Murray clearly is trying to test the reader’s sense of empathy, to show us that people’s actions are really only understandable in the full context of their lives, which no one else can know. It’s a cliche, but true: everyone you meet is fighting their own private battle.
Still, Dickie Barnes is a challenge for the reader. Dickie is harboring the most secrets of any character, and the biggest. While these secrets make it easier to explain his actions, they don’t serve to make them forgivable. Even the most empathetic readers will find themselves frustrated at his passivity, duplicity, and stubbornness. Our knowledge of the inner lives of the other characters makes it easy to see what he can’t: that if he came clean he might find more understanding than he thinks.
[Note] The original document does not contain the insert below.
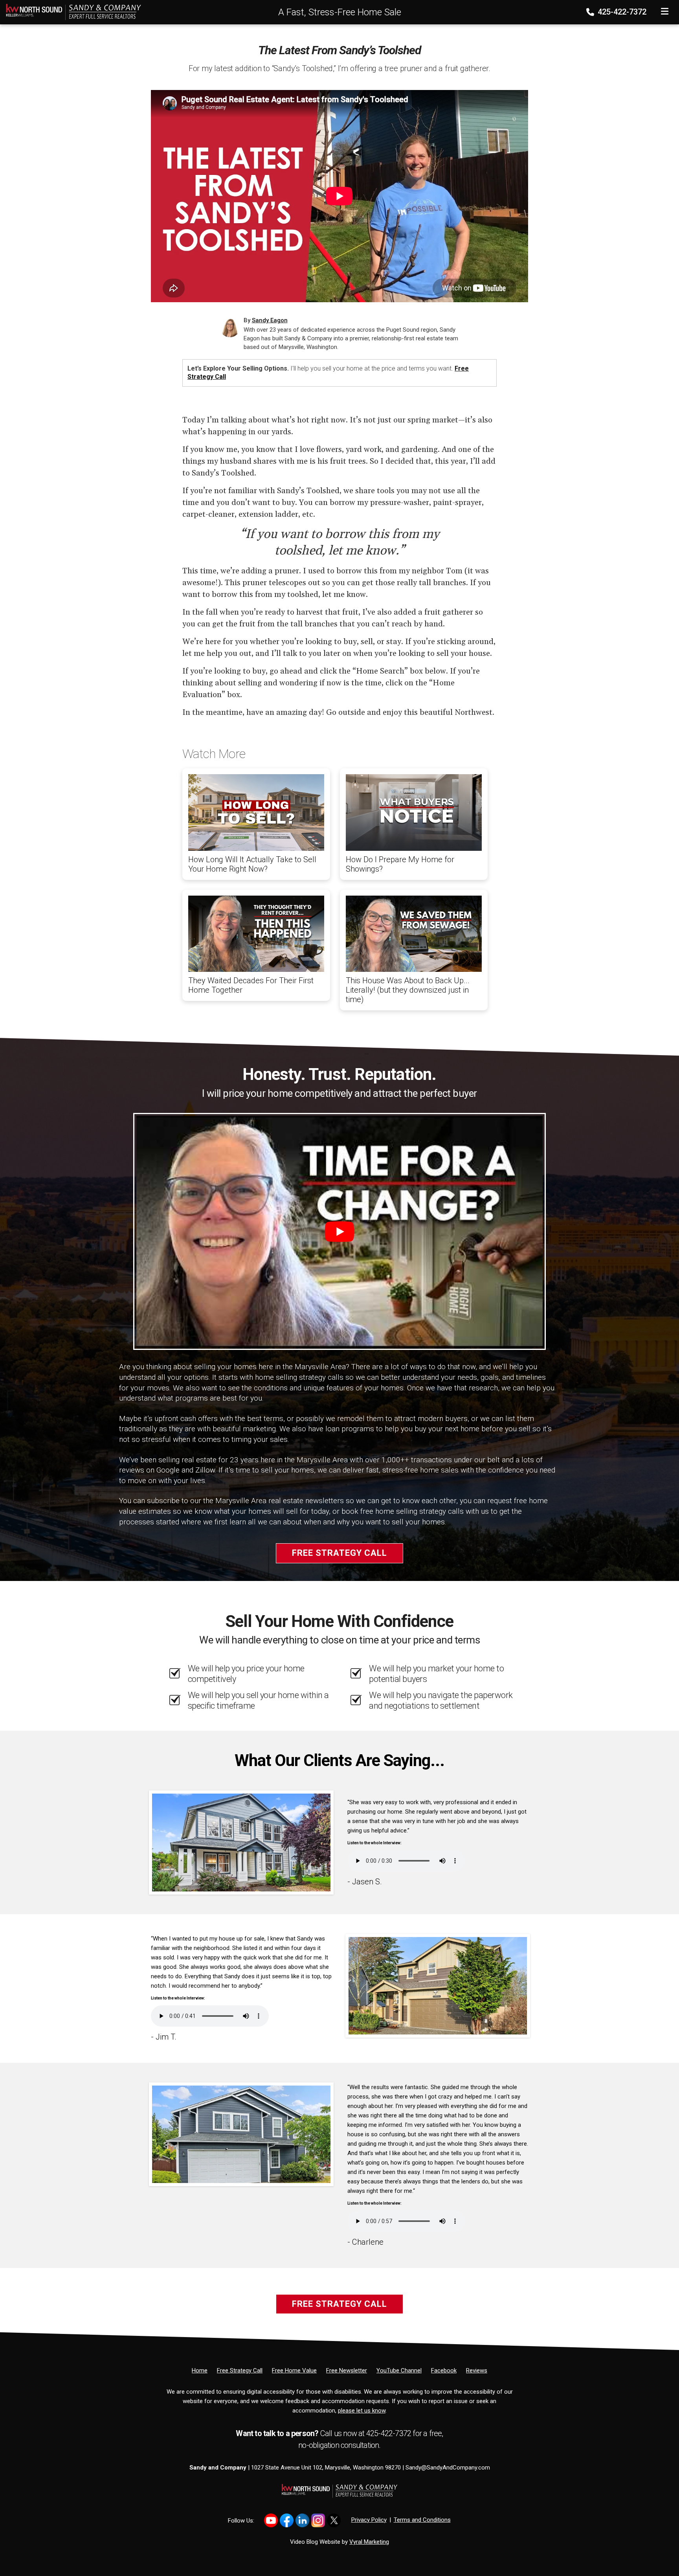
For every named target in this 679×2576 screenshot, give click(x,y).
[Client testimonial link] (241, 1842)
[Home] (71, 11)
Murray takes a really big swing near the end of this very long book. In classic early-Seinfeld fashion, he spends a large amount of time engineering the plot to get most of his characters (the four Barneses and some additioal personnel) in the same place at the same time. It’s a long, drawn-out sequence that is tense, confusing, and somewhat frustrating. I imagine the ending will be a major talking point in book club meetings for a long time to come. I’ve had a whole day to process it and I’m still not certain how I feel about certain decisions Murray made.
But either way, The Bee Sting is a major effort. It’s a serious book that will prompt the reader to think, not just about issues, but about life.